This makes it 'code block' instead of 'image inclusion'. Just remove the leading spaces.
You may find following the syntax similar to reference links in markdown handy, especially when you have a text with many displays of the same image:
![optional text description of the image][number]
[number]: URL
For example:
![][1]
![This is an optional description][2]
[1]: /home/jerzy/ComputerScience/Parole/Screenshot_2020-10-13_11-53-29.png
[2]: /home/jerzy/ComputerScience/Parole/Screenshot_2020-10-13_11-53-30.png
I've had problems with inserting images in R Markdown. If I do the entire URL: C:/Users/Me/Desktop/Project/images/image.png it tends to work. Otherwise, I have to put the markdown in either the same directory as the image or in an ancestor directory to it. It appears that the declared knitting directory is ignored when referencing images.

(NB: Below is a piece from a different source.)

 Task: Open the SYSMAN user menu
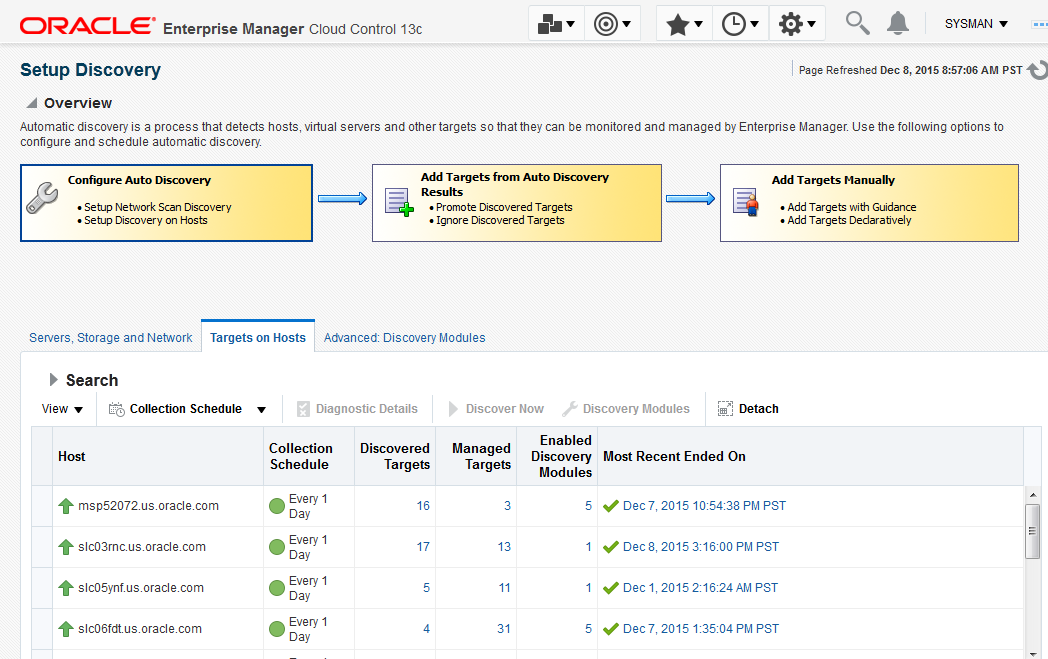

Either put the image in the same folder as the markdown file or use a relative path to the image.
just copy the image and then paste it, you will get the output
![image.png](attachment:image.png)
The basic syntax is ![Image description](Any_Image_of_your_choice.png "title"). In my case, I used image name as Any\ Image\ of\ your\ choice.png in ![Image description](Any\ Image\ of\ your\ choice.png) instead of ![Image description](Any_Image_of_your_choice.png) and it was not working. So I would say make sure to check the image directory and also image name doesn't contain spaces if so use underscore(_) instead of space.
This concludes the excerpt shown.